[Opening Excerpt provided section]
What is pregnancy labor?

The onset of labor is the most anticipated event of pregnancy. Many pregnant women fear they will miss the early signs of labor and be unprepared for the delivery of their child. Fortunately, the body provides several clues that the onset of labor is approaching. There also are signs of pre-labor that indicate that the body is preparing for delivery in the weeks to come. Since a normal gestation is 40 weeks, signs of pre-labor may be apparent at 38 or 39 weeks' gestation. In most cases, labor begins between 37 and 42 weeks after the onset of the last menstrual period. Of course, in some cases, labor may begin prematurely. Although gestational age can be helpful in predicting when the signs of labor or pre-labor will develop, there is no proven way to predict precisely when labor will begin.

What causes pregnancy labor?

No one knows exactly what triggers the onset of labor. Some researchers think that hormonal changes within the fetus cause the placenta to produce increased levels of a substance known as corticotrophin-releasing hormone. This changes the balance of the mother's hormones, which have kept the uterus in a relaxed state. Once the process is triggered, the cervix begins to soften and thin out. In most cases, contractions signal the initiation of labor.

True pregnancy labor vs. false pregnancy labor

On many occasions, it is not possible to distinguish between true and false labor. If a woman is uncertain, it is always advisable to go to the chosen facility to rule out labor. Generally, the contractions of true labor increase in frequency and intensity over time, while those of false labor remain irregular, vary in intensity, and will frequently disappear over time. The contractions of false labor also decrease with ambulation or movement. In true labor, contractions persist despite movement and/or change of position. With false labor, discomfort is typically located only in the front, whereas true labor pains generally begin in the back and migrate forward.

How do I prepare for pregnancy labor and delivery?

It is important for both you and the health-care professional (for example, family doctor, obstetrician, midwife, or nurse practitioner) to plan an appropriate course of action once labor begins. Important topics to discuss include the choice of a hospital or birthing center, the anticipated travel time to the facility, and what personal items will be necessary during the stay. Such considerations should be considered long before the anticipated onset of labor.
[Closing Excerpt provided section]
» Activity: Can you transcribe the pregnancy labor passage above, starting with "It is important" and going on through "anticipated onset of labor."?
[Opening Information shown section]
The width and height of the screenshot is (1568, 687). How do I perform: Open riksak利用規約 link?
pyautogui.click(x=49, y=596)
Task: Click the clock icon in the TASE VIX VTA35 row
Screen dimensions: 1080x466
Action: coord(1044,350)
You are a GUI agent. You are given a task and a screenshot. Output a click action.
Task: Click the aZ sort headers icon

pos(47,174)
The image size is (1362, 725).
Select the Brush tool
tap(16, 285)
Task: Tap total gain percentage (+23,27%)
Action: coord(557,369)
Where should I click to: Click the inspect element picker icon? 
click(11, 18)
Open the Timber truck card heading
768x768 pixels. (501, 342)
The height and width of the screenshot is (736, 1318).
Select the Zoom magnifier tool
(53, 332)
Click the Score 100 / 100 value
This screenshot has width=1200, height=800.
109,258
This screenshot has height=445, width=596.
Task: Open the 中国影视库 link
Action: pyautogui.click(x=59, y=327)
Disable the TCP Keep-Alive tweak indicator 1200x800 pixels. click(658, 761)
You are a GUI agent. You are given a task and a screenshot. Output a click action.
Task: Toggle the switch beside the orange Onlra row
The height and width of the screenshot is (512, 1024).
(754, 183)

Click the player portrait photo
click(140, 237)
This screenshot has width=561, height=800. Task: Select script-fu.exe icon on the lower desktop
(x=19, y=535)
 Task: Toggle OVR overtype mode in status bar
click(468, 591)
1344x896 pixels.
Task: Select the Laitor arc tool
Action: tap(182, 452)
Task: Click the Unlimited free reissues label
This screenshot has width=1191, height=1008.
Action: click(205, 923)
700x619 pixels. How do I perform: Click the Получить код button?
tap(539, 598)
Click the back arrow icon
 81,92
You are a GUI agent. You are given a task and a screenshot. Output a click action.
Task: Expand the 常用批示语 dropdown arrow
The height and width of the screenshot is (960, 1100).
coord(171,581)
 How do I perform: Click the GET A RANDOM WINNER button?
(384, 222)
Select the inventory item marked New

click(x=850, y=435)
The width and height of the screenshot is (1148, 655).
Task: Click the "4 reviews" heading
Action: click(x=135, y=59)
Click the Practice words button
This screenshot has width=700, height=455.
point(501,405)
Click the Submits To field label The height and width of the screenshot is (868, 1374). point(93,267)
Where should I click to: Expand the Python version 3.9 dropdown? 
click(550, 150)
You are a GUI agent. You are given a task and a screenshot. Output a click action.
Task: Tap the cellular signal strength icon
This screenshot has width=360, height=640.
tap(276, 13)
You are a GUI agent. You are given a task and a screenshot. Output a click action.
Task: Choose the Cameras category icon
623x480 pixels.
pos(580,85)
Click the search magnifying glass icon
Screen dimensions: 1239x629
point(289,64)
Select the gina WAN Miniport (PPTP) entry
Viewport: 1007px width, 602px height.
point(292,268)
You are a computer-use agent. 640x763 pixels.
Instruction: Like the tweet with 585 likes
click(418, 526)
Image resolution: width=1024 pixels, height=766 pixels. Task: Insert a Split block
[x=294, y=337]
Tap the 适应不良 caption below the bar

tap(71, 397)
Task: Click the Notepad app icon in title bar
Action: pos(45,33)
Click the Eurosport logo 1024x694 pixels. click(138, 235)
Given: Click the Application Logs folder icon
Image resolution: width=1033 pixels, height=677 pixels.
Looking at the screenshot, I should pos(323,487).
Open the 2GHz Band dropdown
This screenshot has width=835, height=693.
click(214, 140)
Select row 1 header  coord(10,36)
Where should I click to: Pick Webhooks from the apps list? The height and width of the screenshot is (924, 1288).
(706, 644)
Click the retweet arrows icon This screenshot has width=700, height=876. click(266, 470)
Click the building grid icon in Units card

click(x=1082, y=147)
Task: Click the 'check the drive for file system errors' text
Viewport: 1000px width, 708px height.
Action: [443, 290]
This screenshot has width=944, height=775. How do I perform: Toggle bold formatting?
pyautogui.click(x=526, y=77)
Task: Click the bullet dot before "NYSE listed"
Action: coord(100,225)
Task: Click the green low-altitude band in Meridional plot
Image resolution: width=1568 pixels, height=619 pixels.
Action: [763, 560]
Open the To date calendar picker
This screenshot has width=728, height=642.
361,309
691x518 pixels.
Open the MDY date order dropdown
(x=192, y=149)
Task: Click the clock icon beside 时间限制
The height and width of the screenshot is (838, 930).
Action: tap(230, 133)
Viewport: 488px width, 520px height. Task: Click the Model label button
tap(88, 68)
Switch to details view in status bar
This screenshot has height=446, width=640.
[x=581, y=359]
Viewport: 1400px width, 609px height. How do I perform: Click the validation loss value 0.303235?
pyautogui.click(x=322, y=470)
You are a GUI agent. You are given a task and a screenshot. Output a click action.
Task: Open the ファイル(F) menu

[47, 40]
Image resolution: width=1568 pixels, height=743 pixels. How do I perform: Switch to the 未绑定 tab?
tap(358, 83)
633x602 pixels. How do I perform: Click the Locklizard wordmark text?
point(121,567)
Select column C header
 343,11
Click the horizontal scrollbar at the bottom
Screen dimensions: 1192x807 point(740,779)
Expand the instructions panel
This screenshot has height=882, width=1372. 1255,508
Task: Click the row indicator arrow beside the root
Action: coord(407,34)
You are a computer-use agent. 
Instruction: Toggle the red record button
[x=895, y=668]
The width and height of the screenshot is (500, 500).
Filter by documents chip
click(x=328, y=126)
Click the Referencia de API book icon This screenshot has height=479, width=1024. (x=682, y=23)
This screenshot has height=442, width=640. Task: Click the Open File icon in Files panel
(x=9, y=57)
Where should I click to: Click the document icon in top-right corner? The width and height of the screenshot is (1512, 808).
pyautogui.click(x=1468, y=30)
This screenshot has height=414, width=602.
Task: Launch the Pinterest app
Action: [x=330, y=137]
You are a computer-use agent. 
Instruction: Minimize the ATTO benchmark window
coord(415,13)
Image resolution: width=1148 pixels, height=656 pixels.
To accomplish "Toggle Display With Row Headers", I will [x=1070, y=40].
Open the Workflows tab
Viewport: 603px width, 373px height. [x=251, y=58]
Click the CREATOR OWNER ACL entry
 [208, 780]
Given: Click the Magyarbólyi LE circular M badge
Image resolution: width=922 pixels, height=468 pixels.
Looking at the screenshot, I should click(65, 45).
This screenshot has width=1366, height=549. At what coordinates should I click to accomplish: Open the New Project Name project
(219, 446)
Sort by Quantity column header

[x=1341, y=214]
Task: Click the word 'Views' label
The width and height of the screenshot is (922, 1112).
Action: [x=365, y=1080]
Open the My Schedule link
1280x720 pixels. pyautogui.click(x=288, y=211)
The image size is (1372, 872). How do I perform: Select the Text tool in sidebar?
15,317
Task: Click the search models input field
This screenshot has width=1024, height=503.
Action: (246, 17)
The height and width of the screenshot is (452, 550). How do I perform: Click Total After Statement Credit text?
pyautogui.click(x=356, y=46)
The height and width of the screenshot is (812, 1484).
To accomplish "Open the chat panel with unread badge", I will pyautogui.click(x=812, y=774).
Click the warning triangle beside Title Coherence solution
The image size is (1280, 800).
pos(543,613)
[Closing Information shown section]
» Response:
It is important for both you and the health-care professional (for example, family doctor, obstetrician, midwife, or nurse practitioner) to plan an appropriate course of action once labor begins. Important topics to discuss include the choice of a hospital or birthing center, the anticipated travel time to the facility, and what personal items will be necessary during the stay. Such considerations should be considered long before the anticipated onset of labor.